The letter, sent to Secretary Kennedy, issues direct comments on two proposed rules that would restrict federal funding from continuing to subsidize sex-change procedures for minors under Medicare and Medicaid and the Children’s Health Insurance Program.

“The guidelines were built on ideology and politics, not science, and have led to untold harm to children and their parents,” Marshall continued. “Children deserve better, and the first step in helping them is to stop funding the harm.”

In the Alabama-led letter, the coalition discusses evidence uncovered in litigation regarding the “Standards of Care 8” (SOC-8) published by the World Professional Association for Transgender Health (WPATH).

The letter extensively discusses evidence showing that WPATH used SOC-8 to advance political and legal goals, changed its treatment recommendations based on politics, departed from well-accepted best practices for creating medical guidelines, hindered the publication of systematic evidence reviews appraising the safety and efficacy of sex-change procedures for minors, and even went so far as deeming castration “medically necessary” for males who self-identify as “eunuchs.”
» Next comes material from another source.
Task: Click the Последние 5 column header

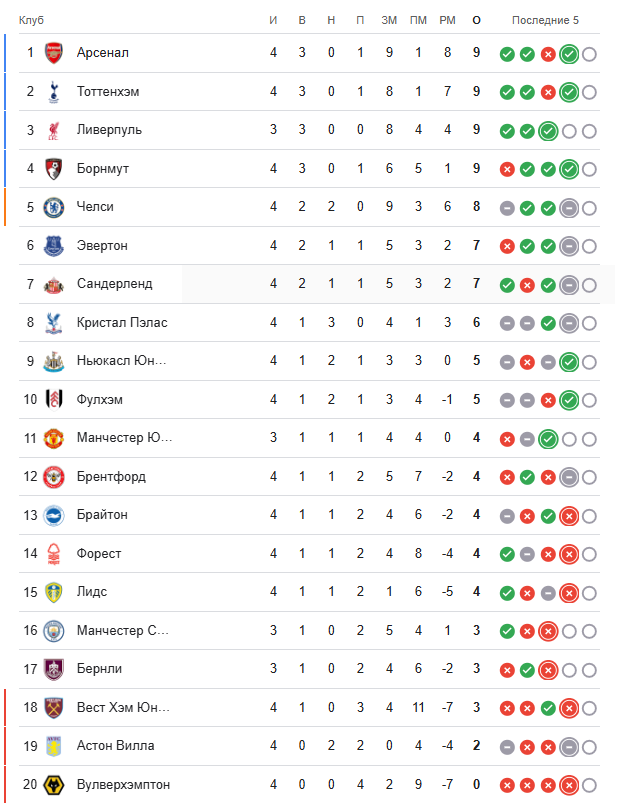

Marshall has been a strong advocate for the rights of parents on this issue. Last year, he led amicus briefs filed in the Fourth and Ninth Circuit Courts of Appeals that defended President Donald Trump’s executive order banning federal agencies from funding sex-change procedures for minors.

He also led the effort in defending Alabama’s Vulnerable Child Compassion and Protection Act in the courts.

Marshall is joined on the letter by the attorneys general of Alaska, Arkansas, Florida, Georgia, Idaho, Indiana, Iowa, Kansas, Kentucky, Louisiana, Missouri, Montana, Nebraska, North Dakota, Ohio, Oklahoma, South Carolina, South Dakota, Tennessee, Texas, Utah, West Virginia, and Wyoming.